When you retype the data, keep every word exactly and include none of the pictures.

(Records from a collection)
==*==
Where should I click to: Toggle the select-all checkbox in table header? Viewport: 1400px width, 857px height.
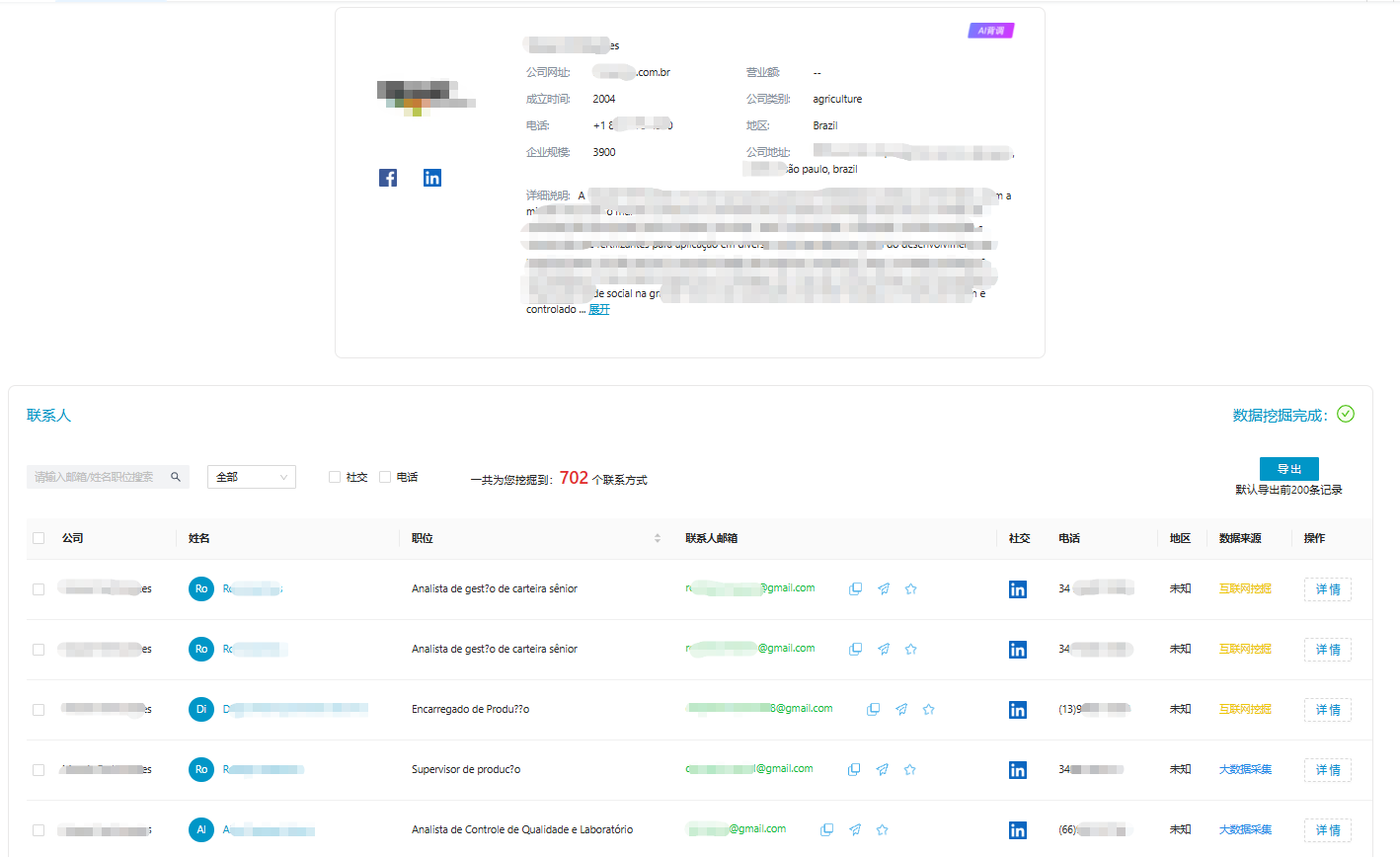39,538
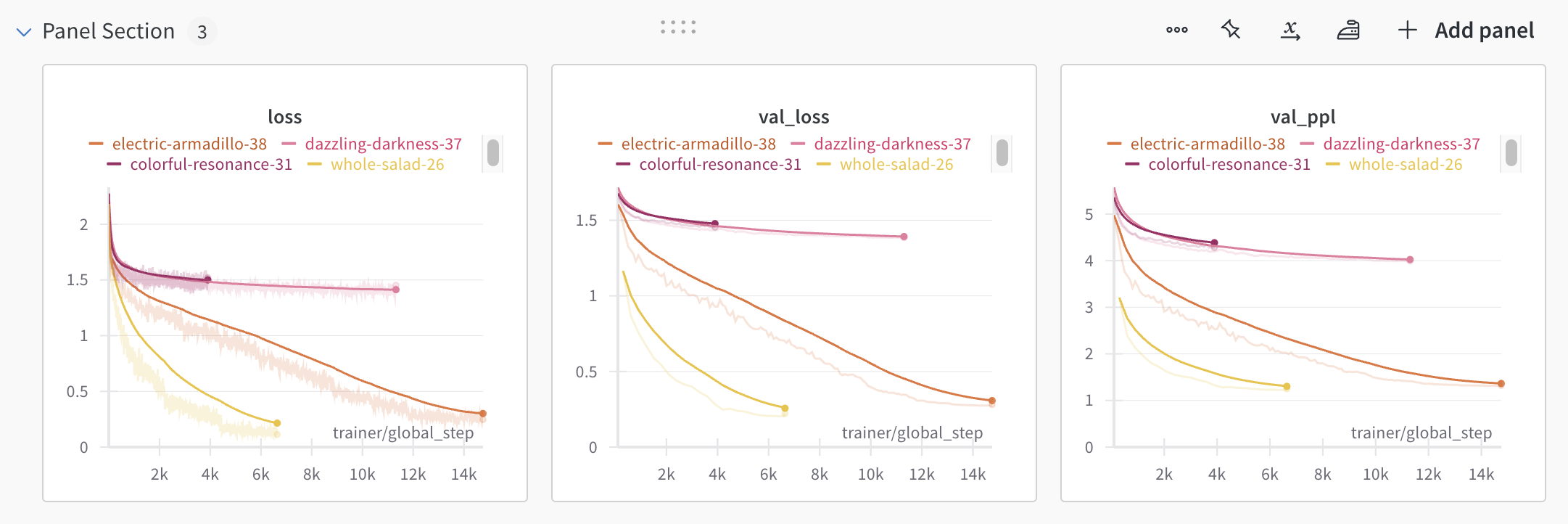Open the three-dot section options menu
The width and height of the screenshot is (1568, 524).
(1176, 30)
==*==
## Response area
Where should I click to: Toggle the select-all checkbox in table header? Viewport: 1400px width, 857px height.
39,538
Open the three-dot section options menu
The width and height of the screenshot is (1568, 524).
(1176, 30)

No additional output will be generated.